[EXERCISE REQUIREMENTS]: Reproduce the article on love and pain below word for word, from its headline through its final sentence.

[READING PASSAGE]:
Study: People in love feel less pain
SANTA CRUZ, Calif. — “One word frees us of all the weight and pain of life. That word is love.”
It’s been more than 2,500 years since the Greek playwright Sophocles wrote those words, but scientists have now proved that being in love can actually reduce pain. And they’ve shown why.
Love may tap into some of our oldest brain pathways, making us feel so euphoric that we ignore pain, according to a recent study at Stanford University and the State University of New York at Stony Brook.
The scientists found that students in love felt less pain while staring at a picture of their significant others. In addition, love acted through the same brain pathway as several strong painkillers and addictive drugs such as heroin and cocaine. Studying the effect of love on these pathways might not only tell us more about love itself but could also help us find ways to treat both pain and addiction.
“It was a nice connecting of the dots between what we understand of the neural systems of love and what we understand of the neural systems of pain,” said Dr. Sean Mackey, chief of the pain management division at the Stanford University School of Medicine and one of the study’s researchers.

[ENTRIES PROVIDED]:
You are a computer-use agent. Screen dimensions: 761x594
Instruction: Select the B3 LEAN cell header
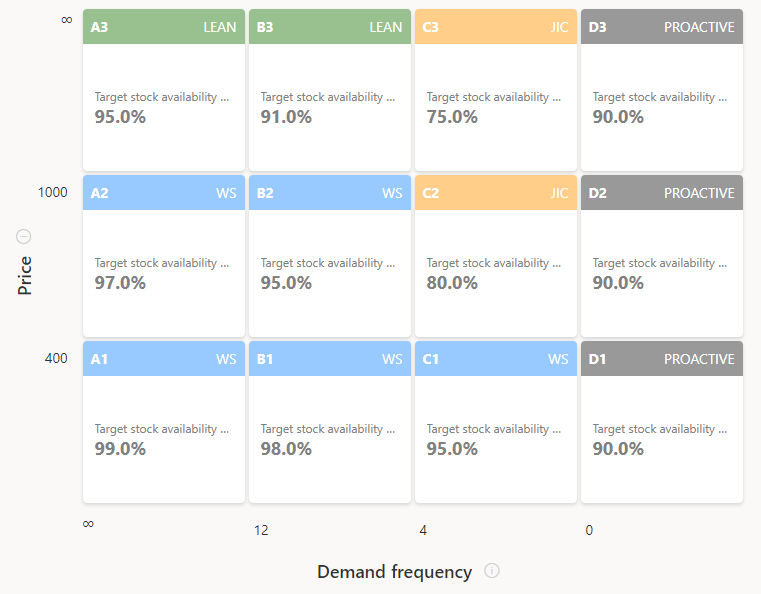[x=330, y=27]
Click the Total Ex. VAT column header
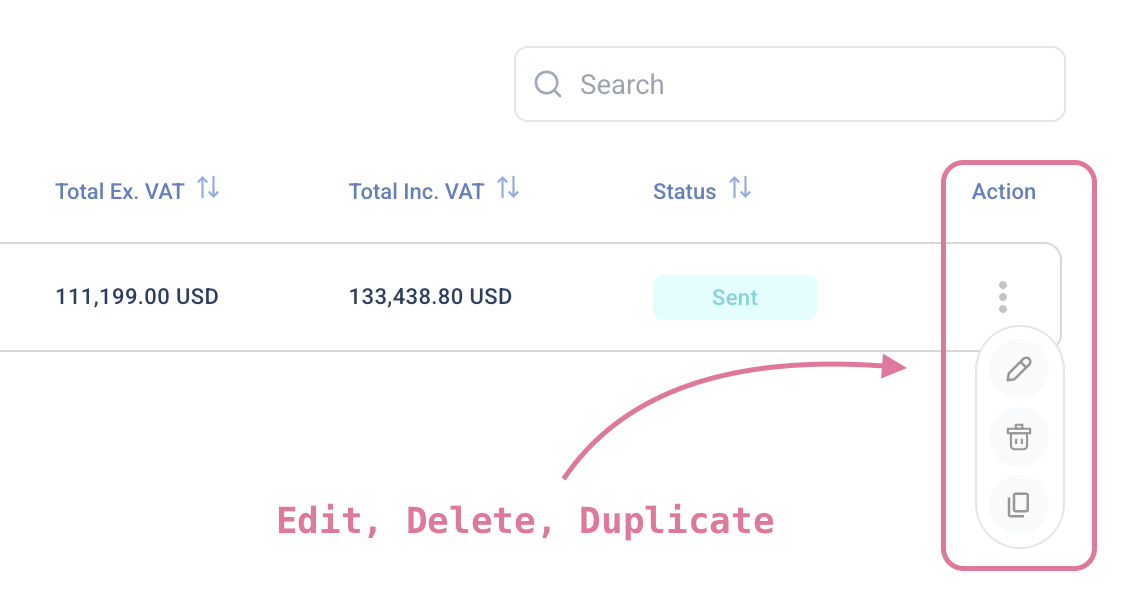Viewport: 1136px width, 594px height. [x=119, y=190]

[ANSWER BELOW]:
Study: People in love feel less pain
SANTA CRUZ, Calif. — “One word frees us of all the weight and pain of life. That word is love.”
It’s been more than 2,500 years since the Greek playwright Sophocles wrote those words, but scientists have now proved that being in love can actually reduce pain. And they’ve shown why.
Love may tap into some of our oldest brain pathways, making us feel so euphoric that we ignore pain, according to a recent study at Stanford University and the State University of New York at Stony Brook.
The scientists found that students in love felt less pain while staring at a picture of their significant others. In addition, love acted through the same brain pathway as several strong painkillers and addictive drugs such as heroin and cocaine. Studying the effect of love on these pathways might not only tell us more about love itself but could also help us find ways to treat both pain and addiction.
“It was a nice connecting of the dots between what we understand of the neural systems of love and what we understand of the neural systems of pain,” said Dr. Sean Mackey, chief of the pain management division at the Stanford University School of Medicine and one of the study’s researchers.